Book Review: “Sheerwater” by Leah Swann (@HarperCollinsAU @EasternRegional)

Sheerwater (Fourth Estate, imprint of HarperCollins Publishers, 2020) by Leah Swann

Sheerwater is the debut novel of Leah Swann, award-winning author, journalist, and chief speech writer for the CEO of World Vision Australia. While Swann is known for her critically acclaimed collection of short stories and a fantasy series for middle-grade readers, this full-length novel demonstrates her exquisite skills in weaving a gripping tale.

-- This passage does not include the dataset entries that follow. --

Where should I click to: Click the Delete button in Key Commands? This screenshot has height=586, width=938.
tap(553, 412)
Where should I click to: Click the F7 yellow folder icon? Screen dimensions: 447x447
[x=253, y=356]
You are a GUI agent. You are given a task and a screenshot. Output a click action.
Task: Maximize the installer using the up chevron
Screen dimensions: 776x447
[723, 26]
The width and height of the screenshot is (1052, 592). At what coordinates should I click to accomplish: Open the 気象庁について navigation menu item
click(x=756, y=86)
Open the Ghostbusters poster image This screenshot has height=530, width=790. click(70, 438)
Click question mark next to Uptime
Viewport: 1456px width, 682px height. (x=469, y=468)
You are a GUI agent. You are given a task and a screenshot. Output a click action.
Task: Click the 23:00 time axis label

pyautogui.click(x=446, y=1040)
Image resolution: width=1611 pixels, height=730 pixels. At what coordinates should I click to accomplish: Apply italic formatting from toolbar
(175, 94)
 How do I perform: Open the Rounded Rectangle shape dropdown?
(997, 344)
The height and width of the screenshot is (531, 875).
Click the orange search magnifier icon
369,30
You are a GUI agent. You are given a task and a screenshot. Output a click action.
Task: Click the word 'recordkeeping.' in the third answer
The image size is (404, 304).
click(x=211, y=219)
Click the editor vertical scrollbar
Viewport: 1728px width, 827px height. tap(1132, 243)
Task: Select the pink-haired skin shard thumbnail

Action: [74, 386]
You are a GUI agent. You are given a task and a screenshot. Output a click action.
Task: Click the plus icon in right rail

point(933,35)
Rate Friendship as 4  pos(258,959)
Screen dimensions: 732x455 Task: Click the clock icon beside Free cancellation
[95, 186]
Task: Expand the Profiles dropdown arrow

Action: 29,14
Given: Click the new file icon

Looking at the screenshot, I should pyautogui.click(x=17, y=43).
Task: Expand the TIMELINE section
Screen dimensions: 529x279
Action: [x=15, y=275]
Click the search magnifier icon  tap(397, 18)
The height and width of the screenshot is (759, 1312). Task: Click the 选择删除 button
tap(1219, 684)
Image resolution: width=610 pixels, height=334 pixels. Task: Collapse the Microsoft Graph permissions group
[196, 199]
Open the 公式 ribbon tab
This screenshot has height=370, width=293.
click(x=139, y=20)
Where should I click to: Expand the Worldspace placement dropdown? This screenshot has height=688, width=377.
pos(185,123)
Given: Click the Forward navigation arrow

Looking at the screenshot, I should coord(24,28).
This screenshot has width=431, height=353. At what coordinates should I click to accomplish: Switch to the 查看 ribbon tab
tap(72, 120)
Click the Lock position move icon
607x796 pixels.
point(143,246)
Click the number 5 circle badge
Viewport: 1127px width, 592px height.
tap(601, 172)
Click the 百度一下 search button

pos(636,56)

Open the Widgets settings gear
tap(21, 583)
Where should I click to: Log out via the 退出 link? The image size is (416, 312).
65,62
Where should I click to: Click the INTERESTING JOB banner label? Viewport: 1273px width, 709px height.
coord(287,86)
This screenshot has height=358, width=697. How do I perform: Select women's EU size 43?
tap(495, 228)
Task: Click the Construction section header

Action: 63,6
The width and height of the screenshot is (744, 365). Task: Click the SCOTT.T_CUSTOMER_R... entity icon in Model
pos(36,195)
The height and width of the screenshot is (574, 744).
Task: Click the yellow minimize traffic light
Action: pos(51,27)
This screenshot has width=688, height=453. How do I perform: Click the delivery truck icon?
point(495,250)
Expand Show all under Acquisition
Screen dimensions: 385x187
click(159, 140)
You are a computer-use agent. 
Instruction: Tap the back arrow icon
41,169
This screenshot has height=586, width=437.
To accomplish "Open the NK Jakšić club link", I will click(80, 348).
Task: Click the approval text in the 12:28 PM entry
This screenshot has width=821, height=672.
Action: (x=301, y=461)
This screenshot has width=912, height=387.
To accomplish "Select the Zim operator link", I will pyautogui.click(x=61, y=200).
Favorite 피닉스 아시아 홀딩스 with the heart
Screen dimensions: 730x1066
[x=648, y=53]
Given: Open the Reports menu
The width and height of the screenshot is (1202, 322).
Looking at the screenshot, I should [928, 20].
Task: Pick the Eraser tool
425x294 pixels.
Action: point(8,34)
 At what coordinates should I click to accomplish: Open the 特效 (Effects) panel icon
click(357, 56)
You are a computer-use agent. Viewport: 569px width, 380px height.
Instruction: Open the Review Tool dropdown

Sheerwater is not a book for impatient readers. Quite the opposite – although the story unfolds over just three days, it delves into the deepest corners of the minds of its characters and exposes them scratched raw and bleeding. Hence we have a slow but delicate read, full of details that sometimes remind this reviewer of Stephen King’s Rose Madder (1995).

The book has a seemingly cliched start – a woman and her two sons embarking on a road trip in an attempt to escape the violent, coercive control of her husband. Sadly it is a common theme these days, one that has been employed in too many literary genres. But Swann still manages to blow your mind in Sheerwater by creating the most unbelievable plot twist.

Set along Victoria’s southern coast, the story begins with Ava driving and dreaming of a quiet new life with her kids when a light plane crashes by the roadside. A trained rescuer, Ava has to stop and help, but it is in that process that her children somehow disappeared from the car. Have they gone wandering about? Did someone take them?

It is gut-wrenching to read Ava’s emotional and psychological trauma as her past is slowly revealed. While we never get to know her full story, it is her being tormented by her loss that tugs at our hearts. Swann is clever not to linger on what makes Ava the way she is, as the story sufficiently explains why an experienced emergency worker can be driven to near madness by her sense of grief, guilt and self-doubt.

The same deliberate omission of background information applies to the other characters, most notably Lawrence, Ava’s husband who is determined to make her suffer. Instead of telling us why Lawrence is dangerous, the story shows how manipulative and fearsome he can be. Swann’s ability to strike straight at our emotional core is amazing, prompting us to almost forget and forgive the lack of answers about Simon as an important third character.

As the story slowly builds to a crescendo in the end, we are pushed to the edge of our seats. Again it is our emotional response that Swann seeks and seizes, and the quickening pace and the accumulation of tension and suspense is nearly unbearable.

In short, Sheerwater is an emotional read for dedicated readers, whose patience will be richly rewarded as they reach the last page. Swann’s language is beautiful and captivating, and her capacity to use small details to shape both characters and circumstances is impressive. In this sense, we note the use of shearwater, the migratory seabird, as a symbol of the love, strength and sacrifice of a mother.